=== Source data ===

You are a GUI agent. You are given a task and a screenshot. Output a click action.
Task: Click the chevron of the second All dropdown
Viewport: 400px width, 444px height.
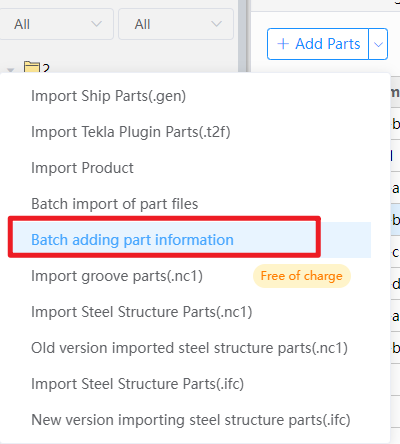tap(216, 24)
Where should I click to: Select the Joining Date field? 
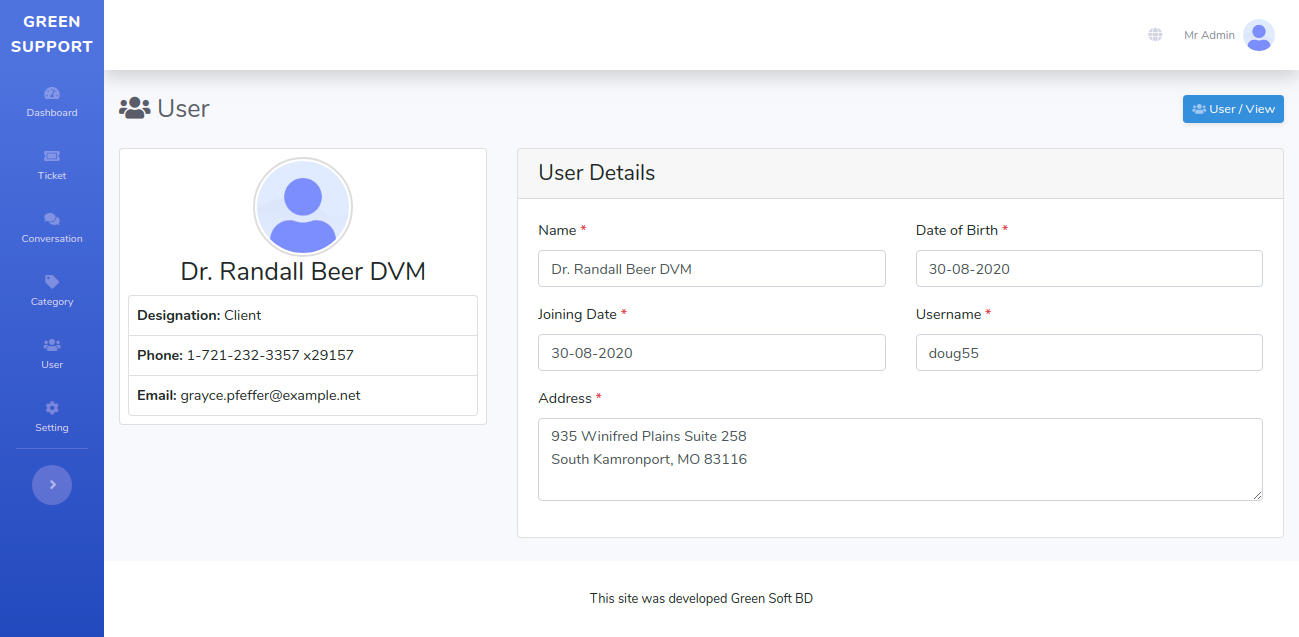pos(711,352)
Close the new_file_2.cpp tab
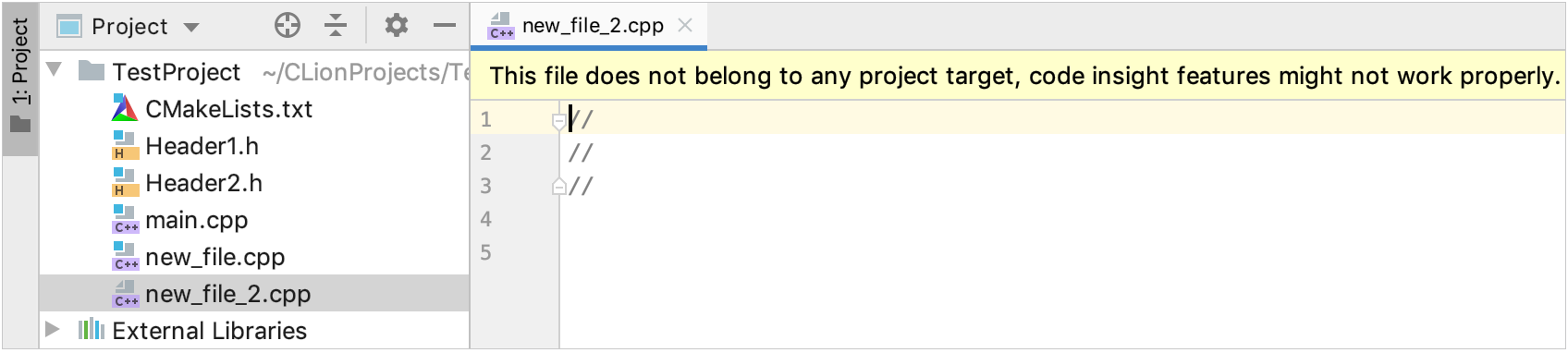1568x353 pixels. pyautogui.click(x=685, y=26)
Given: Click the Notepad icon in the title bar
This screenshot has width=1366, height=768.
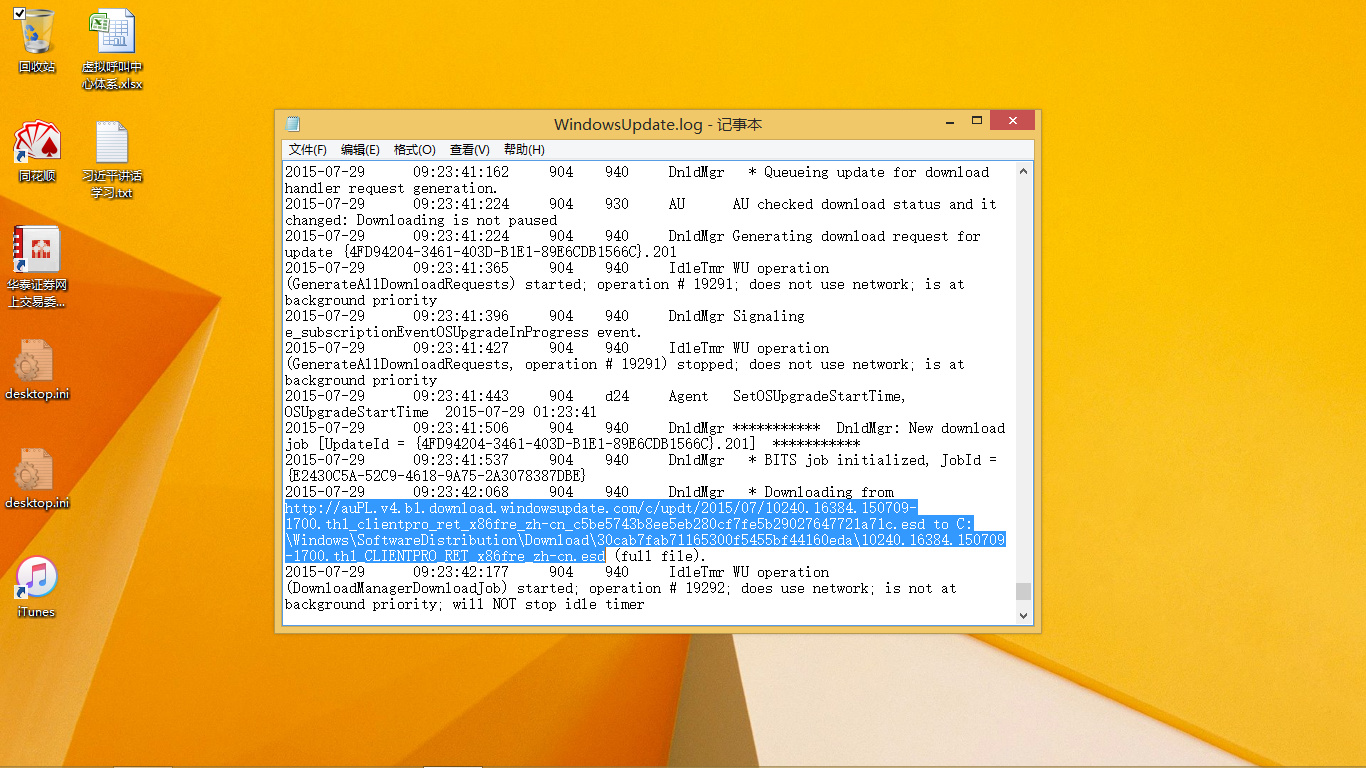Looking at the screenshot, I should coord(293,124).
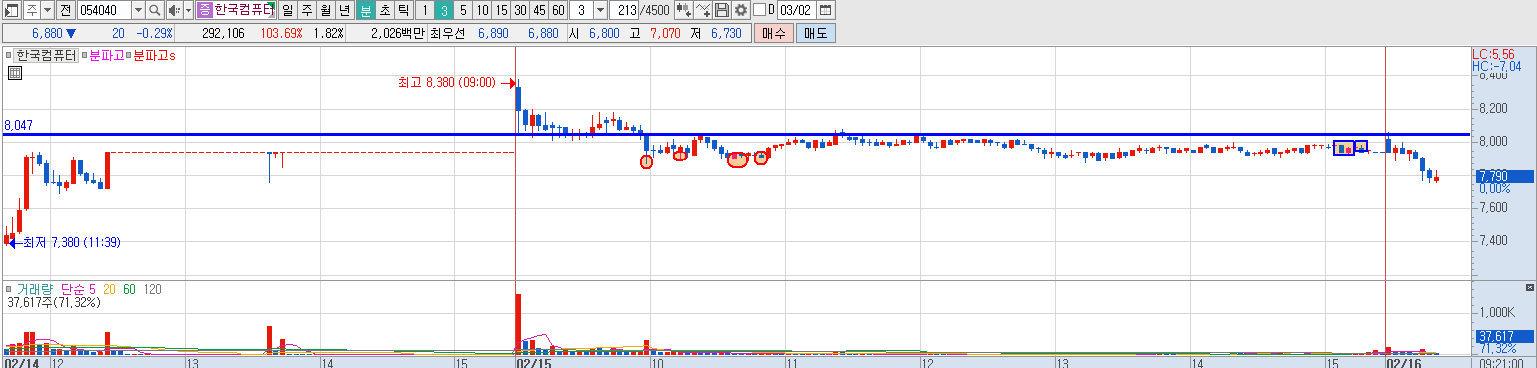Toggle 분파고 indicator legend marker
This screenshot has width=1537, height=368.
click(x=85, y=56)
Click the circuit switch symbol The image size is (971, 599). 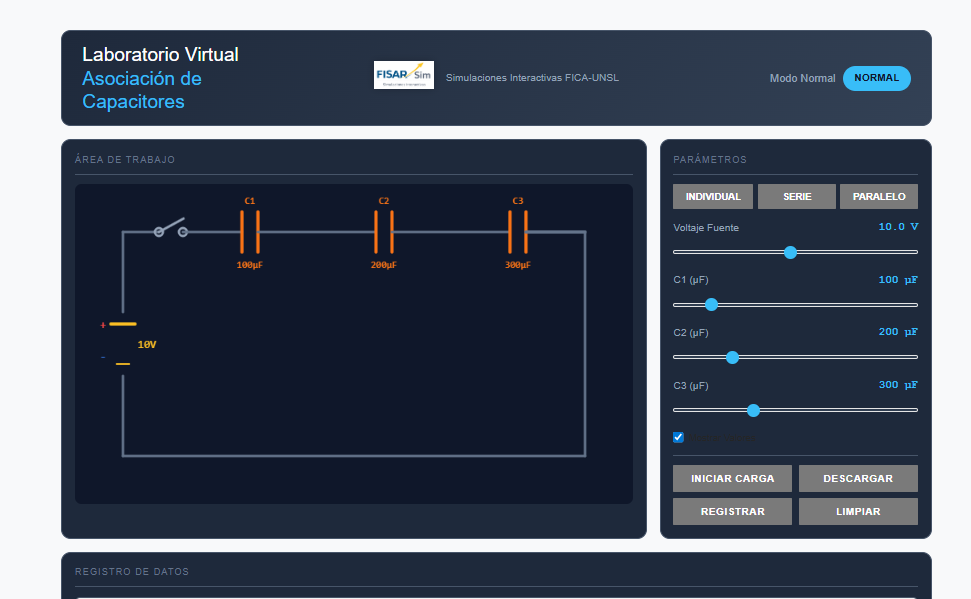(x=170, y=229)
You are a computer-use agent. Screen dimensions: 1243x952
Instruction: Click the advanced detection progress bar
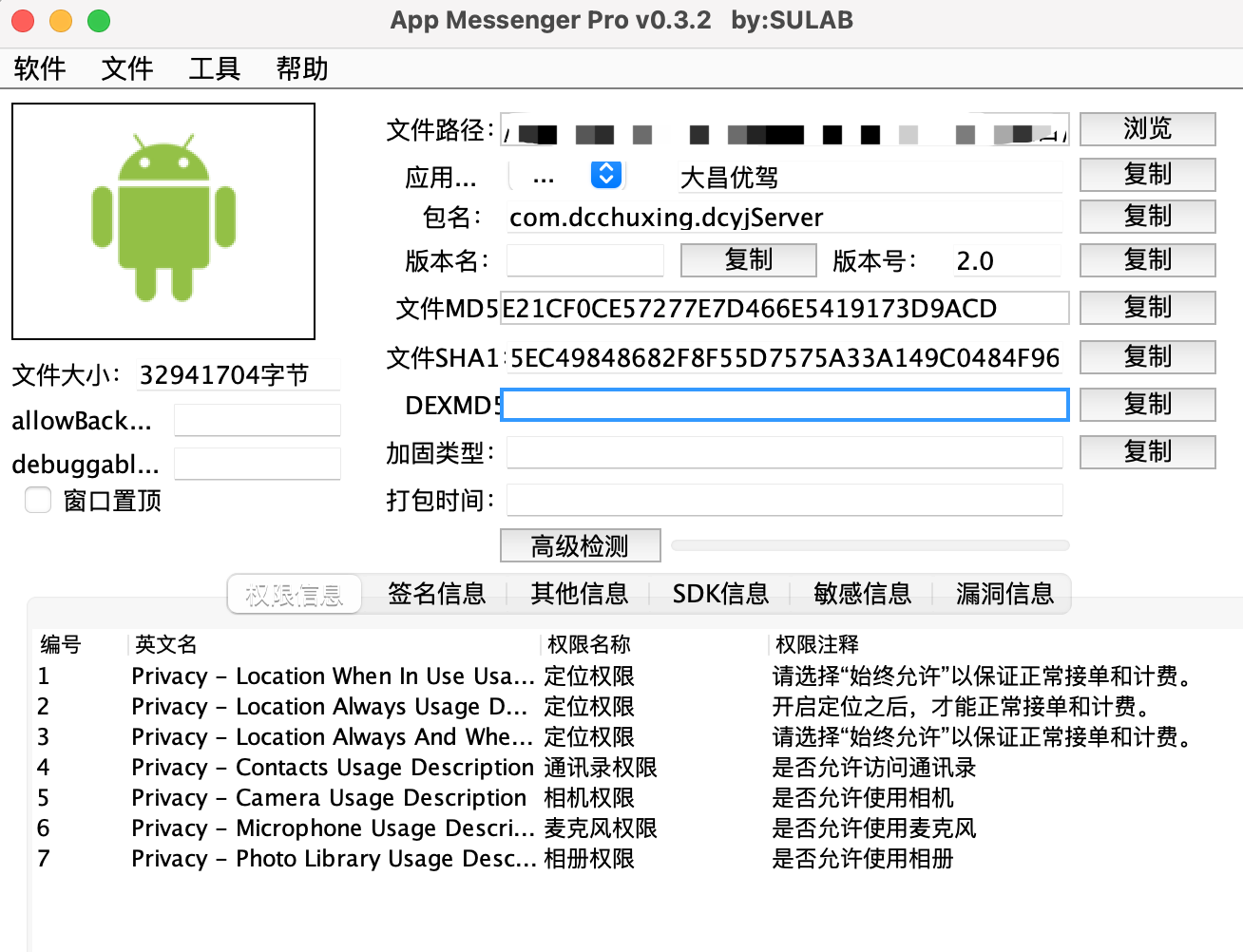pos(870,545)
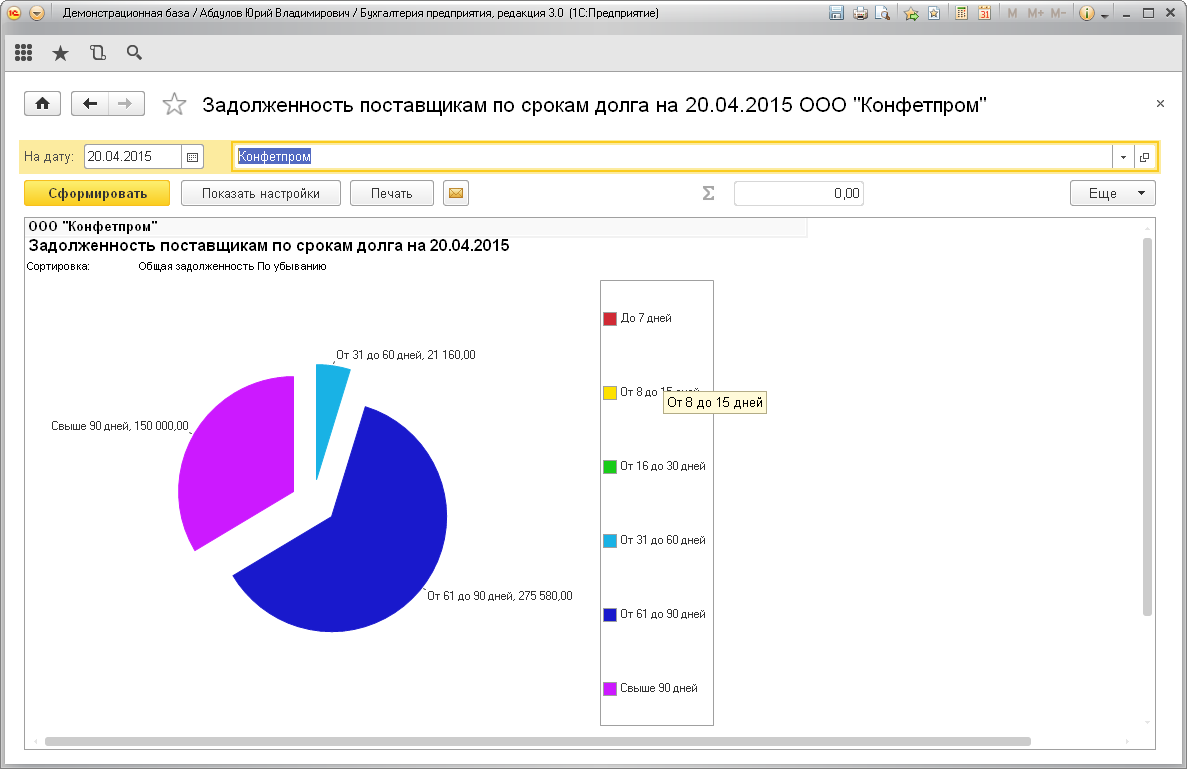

===

In the listing above, find every line with the word "agent" and copy it.

*Response to the task*
You are a GUI agent. You are given a task and a screenshot. Output a click action.
You are a computer-use agent. Screen dimensions: 1243x952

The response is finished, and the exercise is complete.